Wednesday, December 6, 2017

Long, long ago

 

The last time I enjoyed this view in this very spot was in late 1972. The sails were already up but the Opera House hadn't officially been opened yet and I wasn't reclining on an expensive sun lounge but on a rickety garden bench which was one of the very few amenities provided by the down-at-heel boarding-house I was living in at the time.

It was one of many grand old mansions around Sydney which had fallen into disrepair and turned into a boarding-house for young people who hadn't made it yet and some old ones who never had.

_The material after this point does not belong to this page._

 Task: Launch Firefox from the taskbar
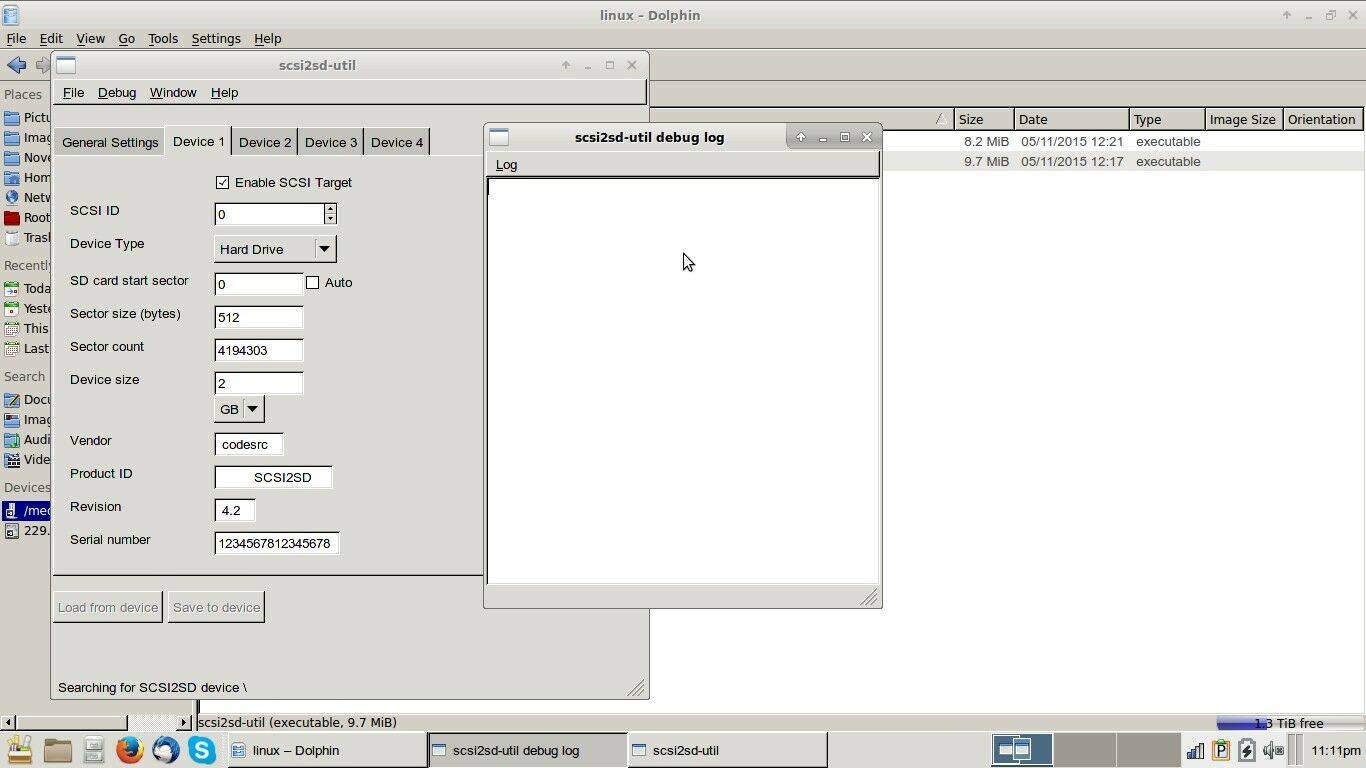[130, 750]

I was one of the young people who occupied a small and threadbarely furnished room at the top of a sweeping staircase straight out of Pride and Prejudice.

Not that my room would've satisfied Mr Darcy's aristocratic tastes: an old chenille bedspread almost worn down to its bare fabric over a lumpy mattress, a narrow wardrobe, and a dresser topped by a fly-blown mirror which covered most of the window which meant that all night long I could hear the shrieking noise from Luna Park's Big Dipper across Lavender Bay but could only see it if I stood on an upturned milk crate.

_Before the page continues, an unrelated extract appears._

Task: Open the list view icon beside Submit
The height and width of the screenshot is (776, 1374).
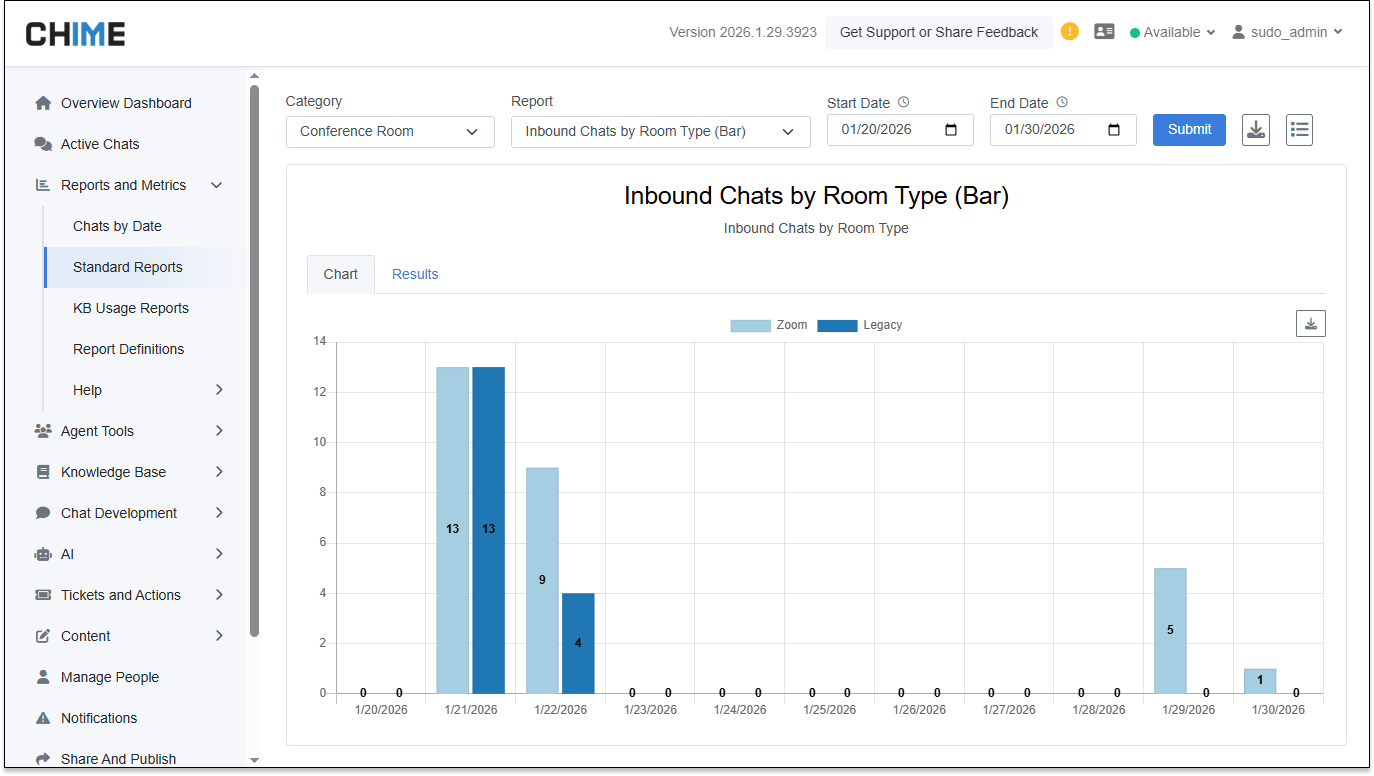Action: click(1299, 130)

The yellow arrow indicates the location of the former boarding-house

What made up for the never-changing breakfast of baked beans on toast and the queue outside the only bathroom was its central location, both to the picturesque village of McMahons Point and the ferry ride across to Circular Quay - and, needless to say, the very affordable rent.

Of course, there's nothing affordable about it anymore today: the old roofline is still there, but the boarding-house itself and its lavish garden have been converted into multi-million-dollar townhouses - click here.

The old boarding-house roofline is just above and to the left of the trapezoid-shaped box

For old-time's sake, I took one last walk down the old steps leading from Warung Street to the ferry stop in Henry Lawson Avenue, and past the entrance to what was then the old boarding-house and is now a gated community with closed-circuit TV and speakers on the security gates.

I wonder, do they still serve baked beans on toast behind those gold-tipped wrought-iron gates?